No reduction of the authorized number of directors shall have the effect of removing any director before that director’s term of office expires.
If for any cause, the directors shall not have been elected at an annual meeting, they may be elected as soon thereafter as convenient at a special
meeting of the stockholders of the Corporation called for that purpose in the manner provided in the Bylaws. The number of directors may not be
increased by more than one unless approved by (a) two thirds of each class of directors or (b) two thirds of each outstanding class or series of
such class of stock of the Corporation.
Section 3.2 Election and Term of Office of Directors.

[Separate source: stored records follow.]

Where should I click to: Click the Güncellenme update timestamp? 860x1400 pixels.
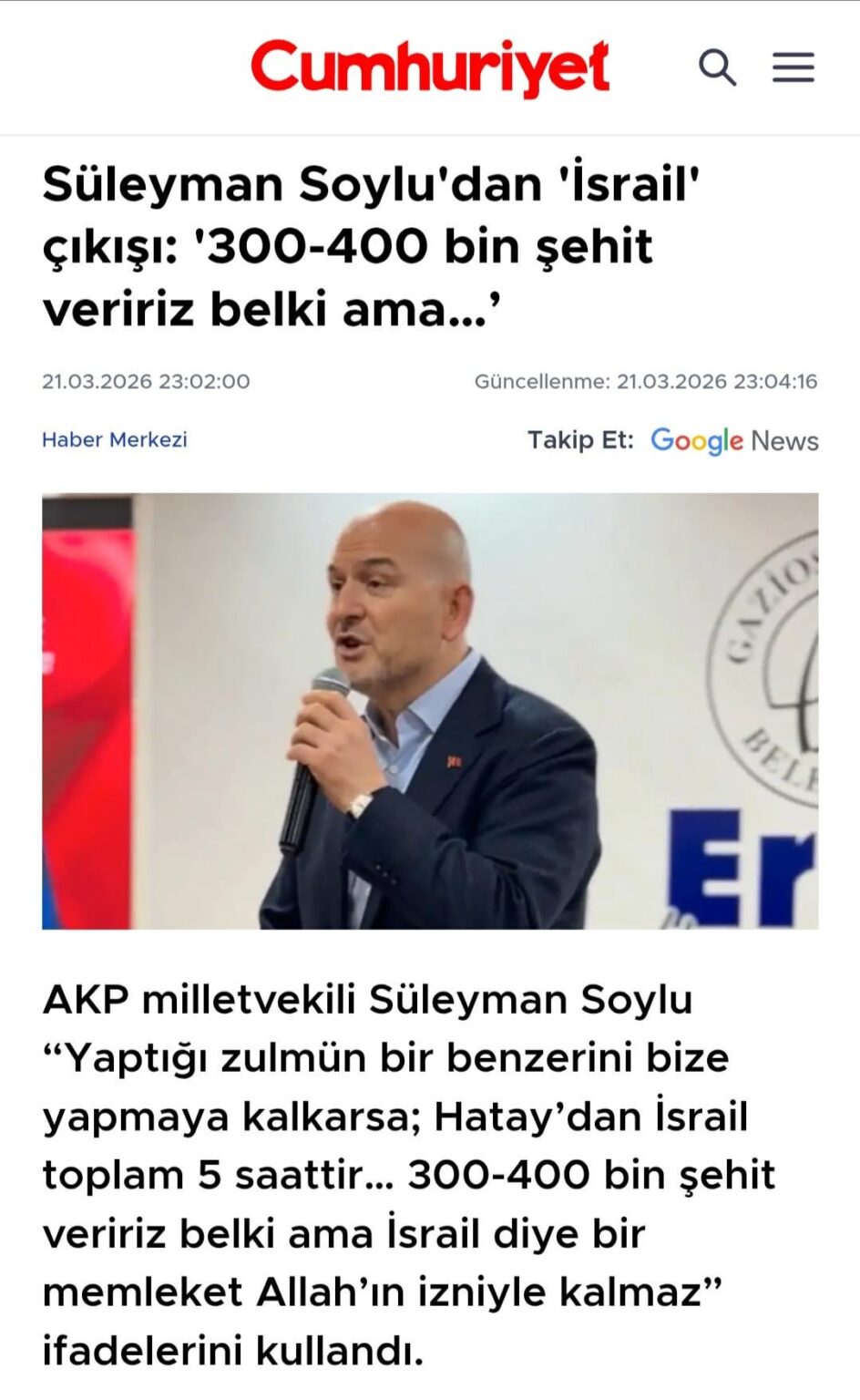646,381
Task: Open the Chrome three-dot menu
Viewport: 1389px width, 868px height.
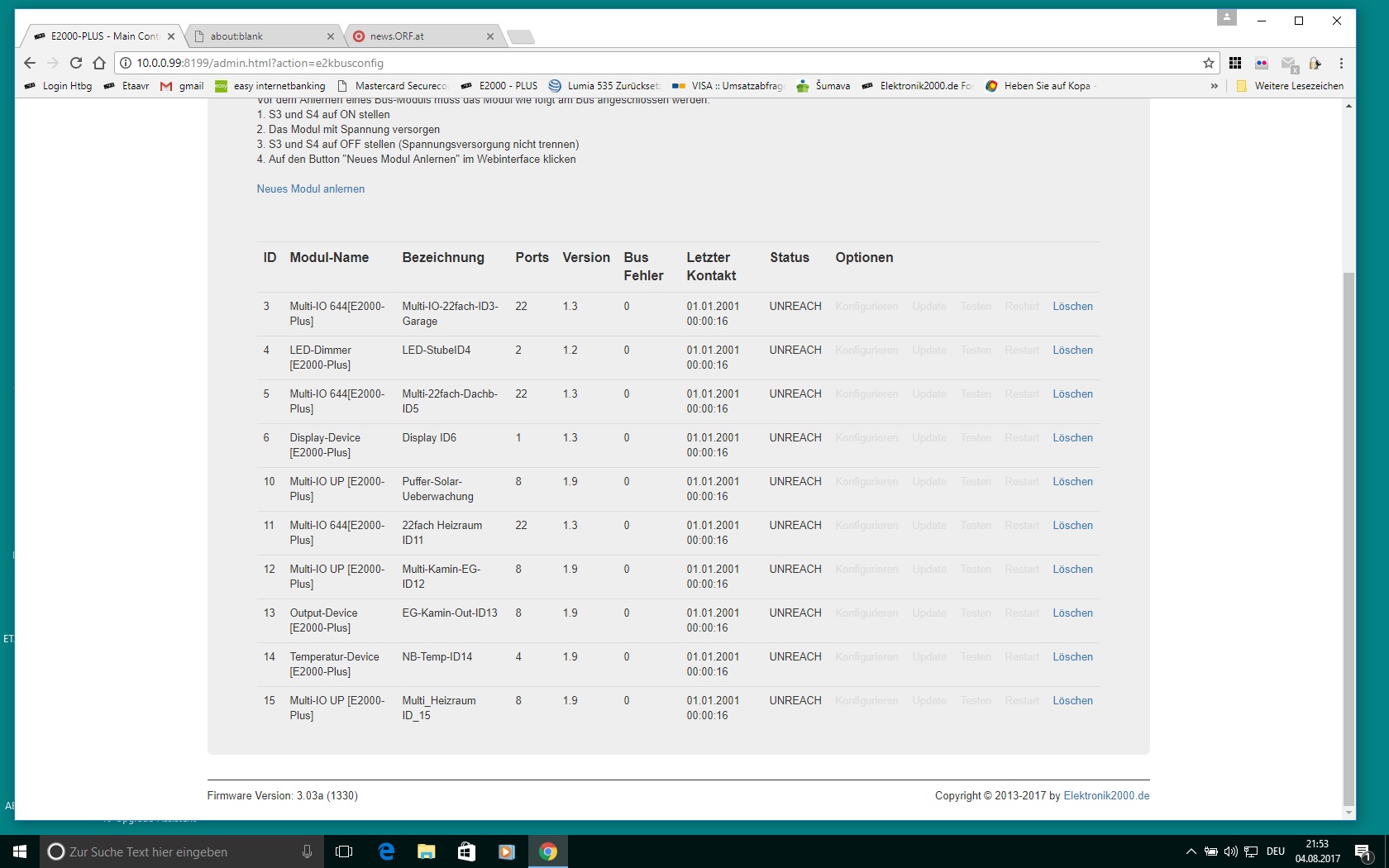Action: click(1341, 63)
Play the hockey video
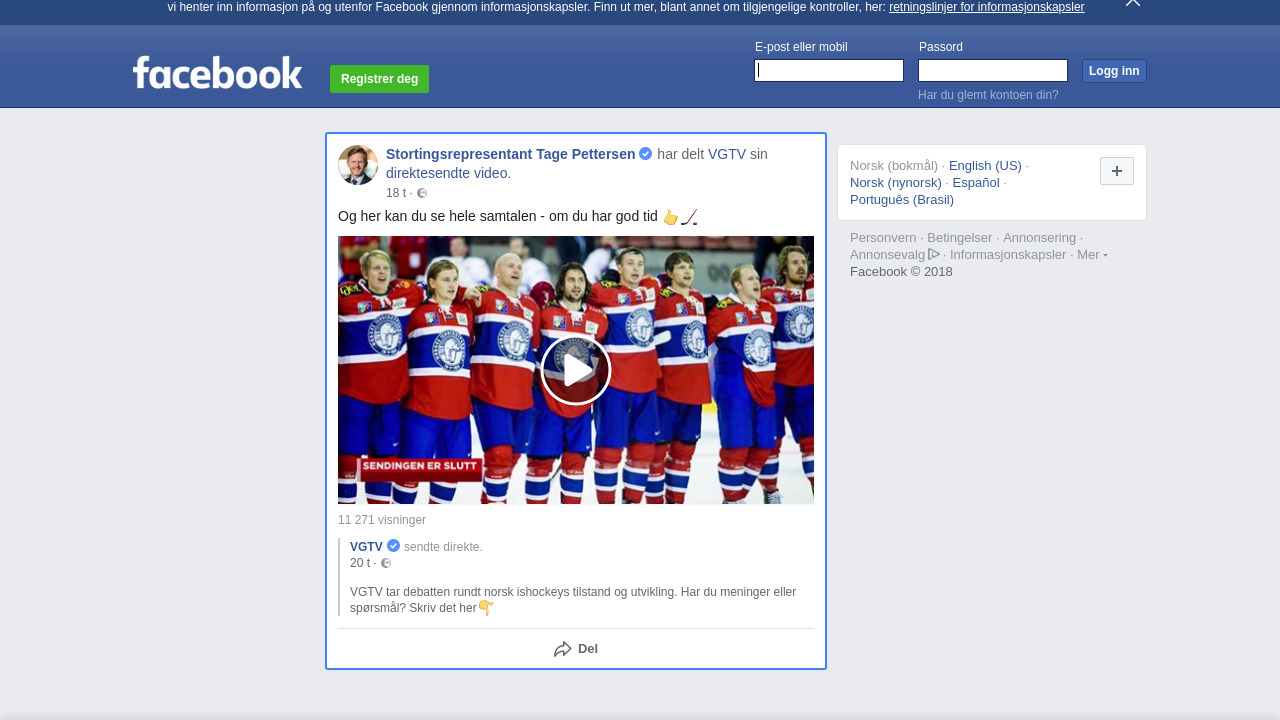The width and height of the screenshot is (1280, 720). point(576,370)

Except as provided in the Certificate of Incorporation or the Bylaws, directors shall be
classified, with respect to the time for which they severally hold office, into three classes, as nearly equal in number as possible, one class to be
originally elected for a term expiring at the next following annual meeting of stockholders, another class to be originally elected for a term
expiring at the second following annual meeting of stockholders, and another class to be originally elected for a term expiring at the third
following annual meeting of stockholders, with each class to hold office until its successor is duly elected and qualified. At each succeeding
annual meeting of stockholders, directors elected to succeed those directors whose terms then expire shall be elected for a term of office to
expire at the third succeeding annual meeting of stockholders after their election, with each director to hold office until such person’s successor
shall have been elected and qualified or until such person’s earlier resignation or removal. Each director, including a director elected or
appointed to fill a vacancy, shall hold office until his or her successor is elected and qualified or until his earlier resignation or removal.

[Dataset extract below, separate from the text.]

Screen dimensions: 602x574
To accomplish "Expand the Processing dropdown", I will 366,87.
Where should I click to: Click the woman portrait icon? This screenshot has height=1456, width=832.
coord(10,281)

Directors need not be stockholders unless so required by the Certificate of Incorporation or by the Bylaws, wherein other qualifications for
directors may be prescribed. Election of directors need not be by written ballot unless so required by the Certificate of Incorporation or by the
Bylaws.
Section 3.3 Duties and Powers. The business and affairs of the Corporation shall be managed by or under the direction of the Board of
Directors which may exercise all such powers of the Corporation and do all such lawful acts and things as are not by statute or by the Certificate
of Incorporation or by the Bylaws required to be exercised or done by the stockholders of the Corporation.
Section 3.4 Meetings. The Board of Directors may hold meetings, both regular and special, either within or without the State of Delaware.

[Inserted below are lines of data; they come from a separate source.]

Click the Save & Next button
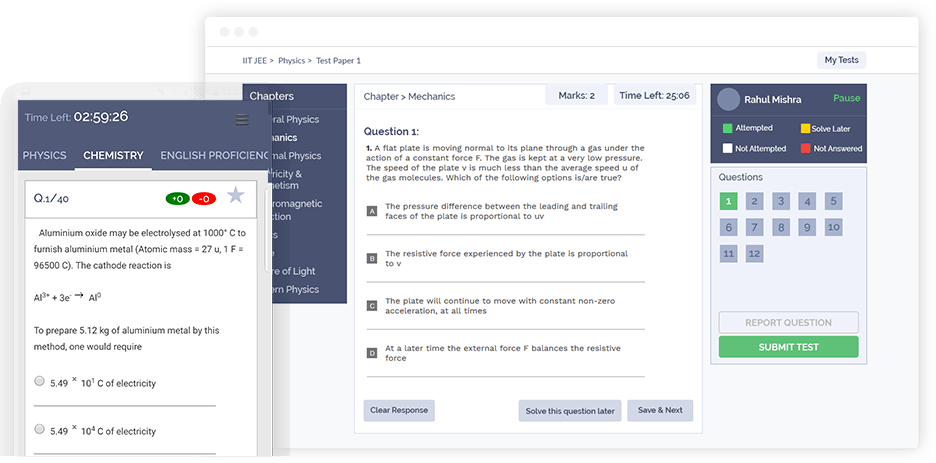The width and height of the screenshot is (936, 463). [x=659, y=410]
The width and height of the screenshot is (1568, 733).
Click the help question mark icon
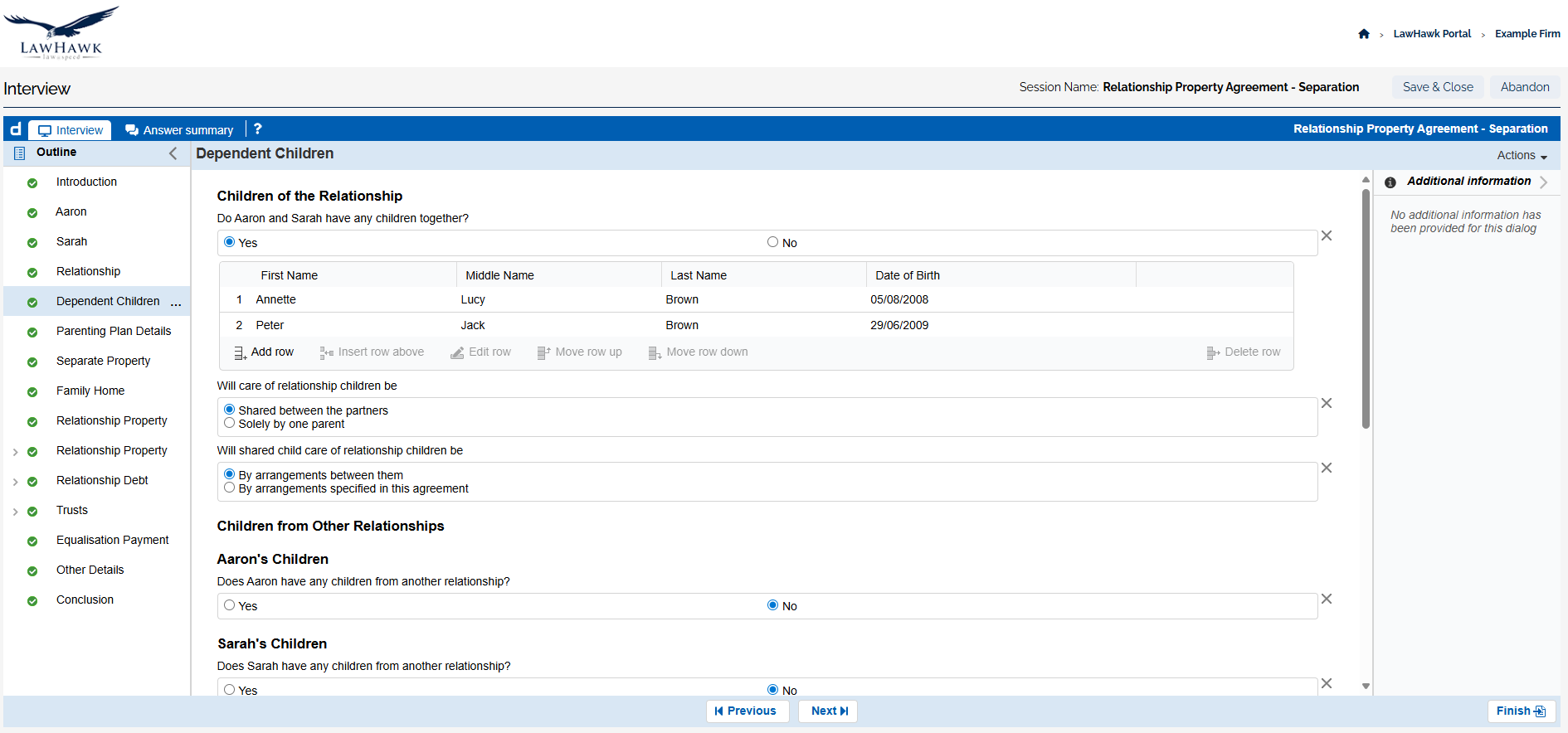(x=258, y=129)
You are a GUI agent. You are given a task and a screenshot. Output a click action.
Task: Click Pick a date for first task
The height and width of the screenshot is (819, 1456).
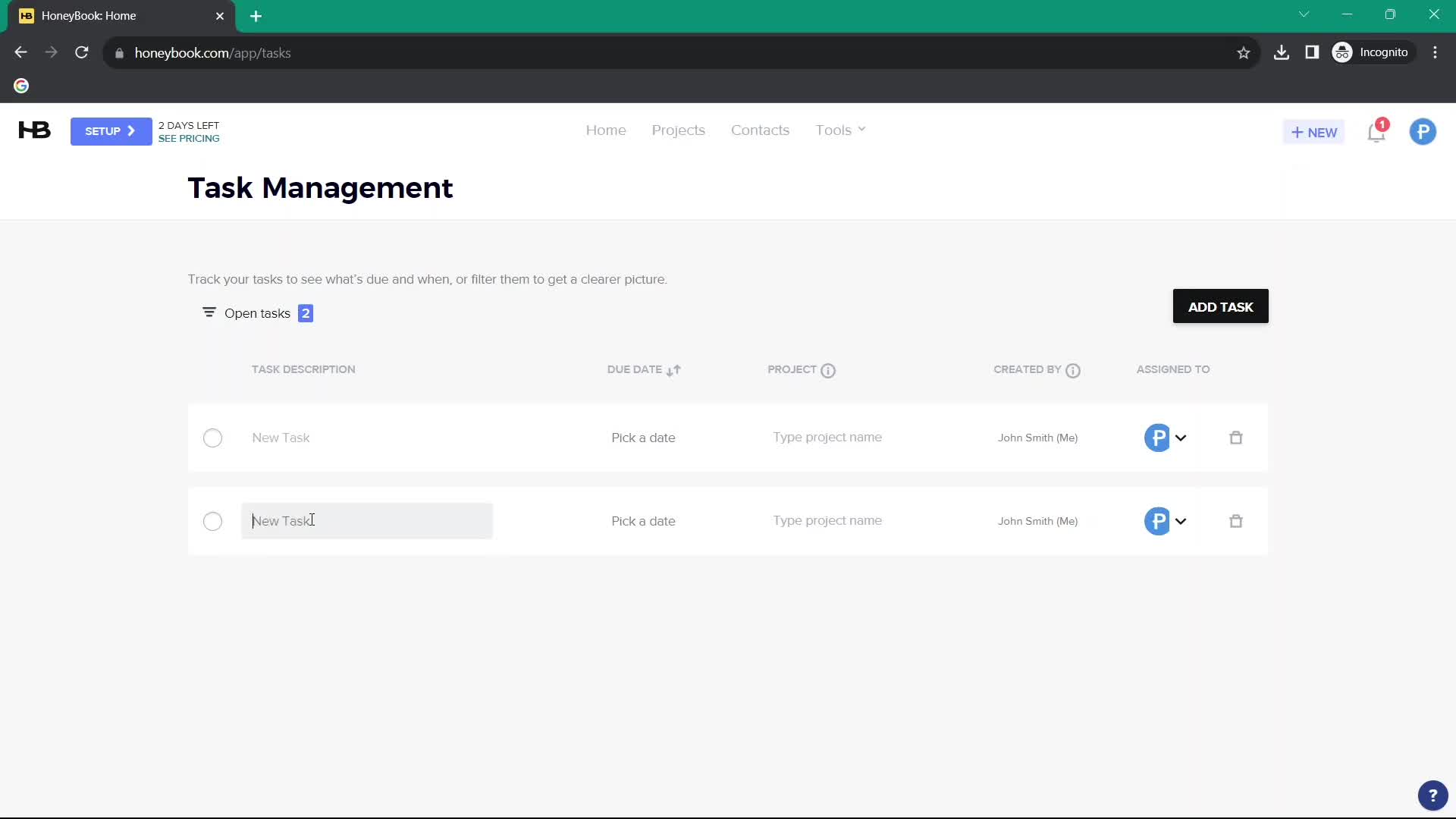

Regular meetings of the Board of Directors may be held without notice at such time and at such place as may from time to time be determined by
the Board of Directors. Special meetings of the Board of Directors may be called by the Chairman of the Board or the chief executive officer on
two hours’ notice to each director by phone, fax or electronic mail; special meetings shall be called by the Chairman of the Board, the chief
executive officer or secretary in like manner and on like notice on the written request of a majority of the Board unless the Board consists of only
one director, in which case special meetings shall be called by the Chairman of the Board, the chief executive officer or secretary in like manner
and on like notice on the written request of the sole director.
Section 3.5 Quorum. Except as otherwise required by law, the Certificate of Incorporation or the Bylaws, at all meetings of the Board of
Directors, a majority of the entire Board of Directors shall constitute a quorum for the transaction of business and the act of a majority of the
directors present at any meeting at which there is a quorum shall be the act of the Board of Directors. If a quorum shall not be present at any
meeting of the Board of Directors, the directors present at such meeting may adjourn the meeting from time to time, without notice other than
announcement at the meeting of the time and place of the adjourned meeting, until a quorum shall be present.